The fastest way I know to buy a house is asking your circle of influence for capital to get started. You’ll have to learn the skill of fundraising anyways so learn it now. There is no credit required to buy a house all cash.

Definitely use credit karma. It's quite useful for monitoring and alerts. A lot of great advice for credit building being said. But, I'll add my own. Instead of using the credit card in lieu of actual cash. Only use the credit card when you KNOW you have the funds to pay it off. One of the podcast guests suggested this by merely using it as a proxy to your money. This is also help you hone your budgeting skills as well.  

@Cirilo Villar Congrats on starting the journey! Getting advice and learning from those who are already successful investors is a great first step. I bought my first duplex at 24 so I definitely know what it's like to want to start investing and buying properties right away. 

There is a lot of great advice in this post already, but I'll throw my two cents in from my own experiences that helped set me up for success:

-First would be to get your financial house in order and prepare yourself for the journey ahead. Turns out real estate is expensivse! I constantly read financial books and learned proper financial habits. I learned to live off 40% of my income and save the rest, taking advantage of the fact that I was young, single, and flexible. I would recommend saving more money before buying your first property probably closer to 20-30k.

-Get a job or find a way to make a solid income while you are learning and preparing. Build a solid foundation to grow off of while you are so young. Spend that time building up savings to learn about real estate investing, network, and soak up as much knowledge as you can. There are tons of posts and resources on BP for newbies. 

-Look into house hacking as your first real estate investment. That's what I did and I highly recommend it. Not only does house hacking let you get into an investment property with FHA financing (low down payments), it also helps reduce your housing expenses allowing you to save and invest at a faster rate. I bought a duplex with an FHA loan and put 3.5% down, rented out one unit, and got a roommate to maximize income. I actually cash flowed a little bit each month so I had 0 housing expenses.
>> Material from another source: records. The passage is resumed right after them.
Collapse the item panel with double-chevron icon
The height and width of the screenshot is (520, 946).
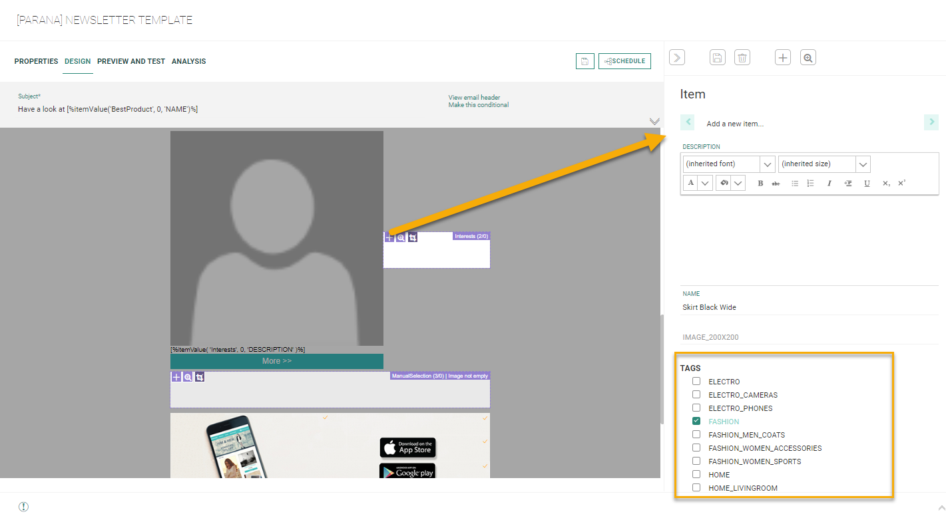(676, 58)
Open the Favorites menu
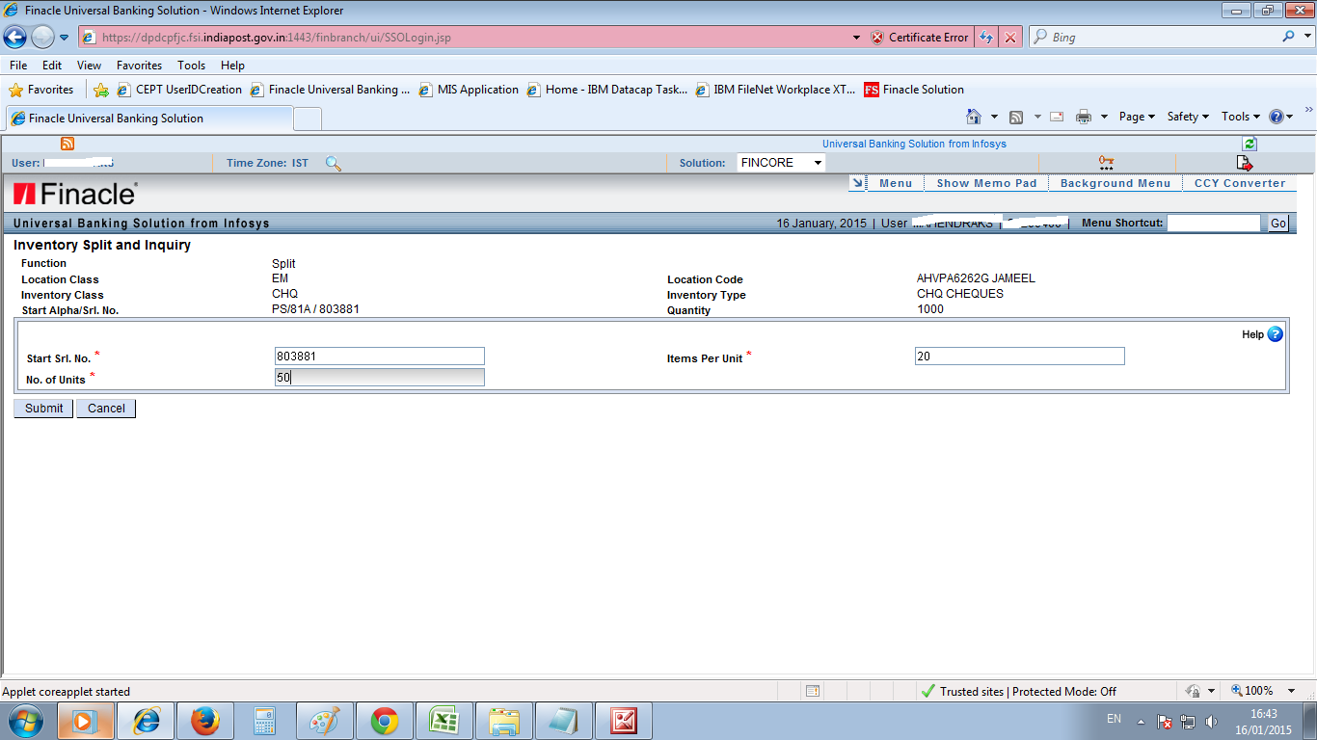Screen dimensions: 1317x740 point(138,65)
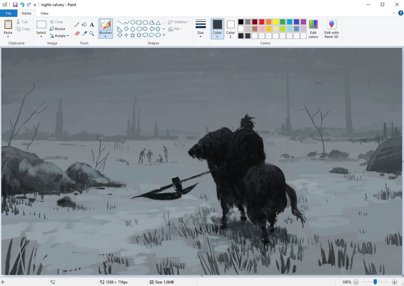Click the Resize button

click(57, 29)
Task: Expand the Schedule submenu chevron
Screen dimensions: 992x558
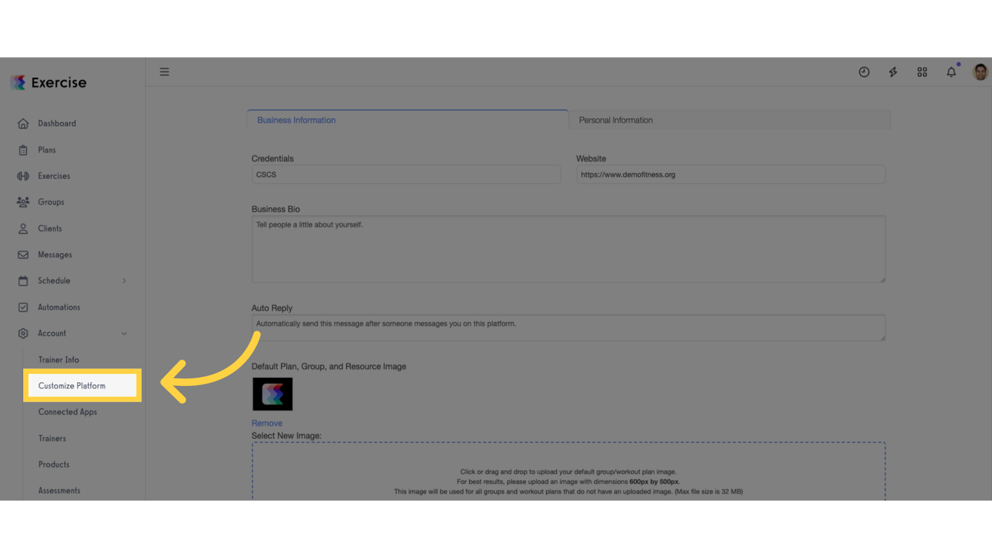Action: [x=124, y=280]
The equity you can build doing that combined with the extra savings potential can be a powerful vehicle for growth.

-Stay positive and keep grinding! Good luck.

Provide me 4K and I will make it grow. There are so many ways to make it happen. One thing I did was bought a mobile home in a park (FSBO with owner carry) and rented it out. I house hacked it. I cash flowed it at 600/month. Once I had enough for another property, I did it again. I listened to BP podcast with Felipe Mejia (show 329) and he did the same thing in Nashville. There are so many ways to make money. In Dinosaur, CO I bought a mobile home and sold it a couple of years later for triple what I paid for it. One can do a lot with $4K if they are resourceful and work.